How Secondary Offerings Move an Asset

Binary Options University June 21, 2016 Secondary Offerings are Out There

A secondary offering is when a company releases new shares of its stock after the initial public offering (IPO). As a general rule, binary options brokers don’t participate in the speculation surrounding an IPO as these companies are usually not big named companies yet, but they do offer binary options on larger companies, and these will once in a while hold secondary offerings on stock shares. When this happens, if you know how to read the situation right, there is a ton of potential for making a profit off of binaries. We’ll get you started in the right direction here.

Applying a Secondary Offering Strategy

First, you need to know that looking at secondary options and the price movement that is created as a result of this is a short term fundamental indicator, and not a technical indicator like most other binary options strategies. A secondary offering needs to be filed with the SEC, and the SEC will make this public knowledge when it occurs. Let’s say that a company is comprised of 10,000,000 shares of stock, but they want to add 5,000,000 more to what’s available to the public. This is a secondary offering.

The first big question that you need to ask yourself is why is the company having a secondary offering? There’s no limit on how high a company’s stock price can go, so what is the company hoping to gain from holding a secondary offering? Another follow up question here is, why are they going with a secondary offering and not a stock split? If they wanted to increase their shares of stock and lower prices so that future buyers are not paying as much, they could simply take the 10,000,000 shares, but the price in half, and now have 20,000,000 shares. A secondary offering just increases the number of shares that are available to the public.

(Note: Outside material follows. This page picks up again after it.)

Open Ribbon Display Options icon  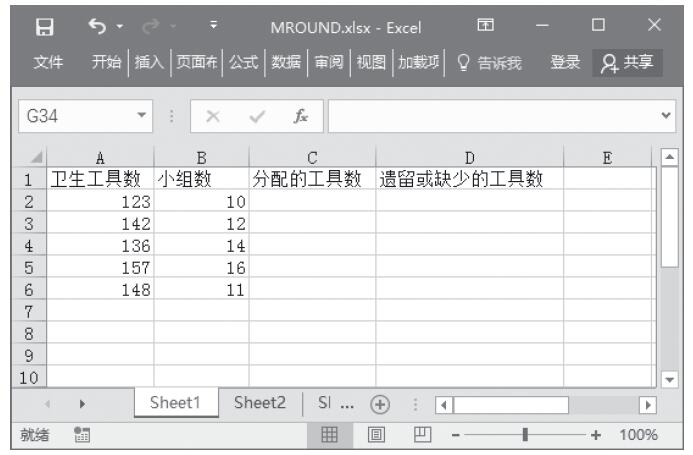click(x=541, y=23)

If you look at a company’s overall worth, you can take the number of outstanding shares and multiply it by the share price. Going with the above example, if each share was worth $40, then $40 time 10,000,000 is $400,000,000. If the company now has 15,000,000, then it is usually safe to assume that the price will drop. The company’s value hasn’t changed, just the number of shares. To find out what a share should be worth, take the $400,000,000 and divide it by the new number of shares that exist. With 5 million more, that means that the true worth of a share is now $26.67, so you should expect the price to fall. It is unlikely to fall down that much over the course of the day, but it will almost always drop. Even if shares drop down to $28, the company has actually earned money. Still, you should always look at the reasoning behind the secondary offering to get a better idea for this.

Drawbacks to this Method of Action

The biggest drawback here is that a binary options broker might not carry the company’s stock while it is going through the secondary offering process. If this happens, you either need to look hard to find another broker, or just write it off as a lost opportunity. Also, as we mentioned above, there is typically a reason for the new shares, and it’s usually not because the company is healthy. Maybe they are trying to jockey a new owner into a leadership position within the board, or maybe they are just trying to temporarily increase cash flow before the recurring problems show their ugly heads again. Either way, a secondary offering usually means a prolonged decline in price for a company, but not always. Before you take out too many options here or risk too much, know what you are up against.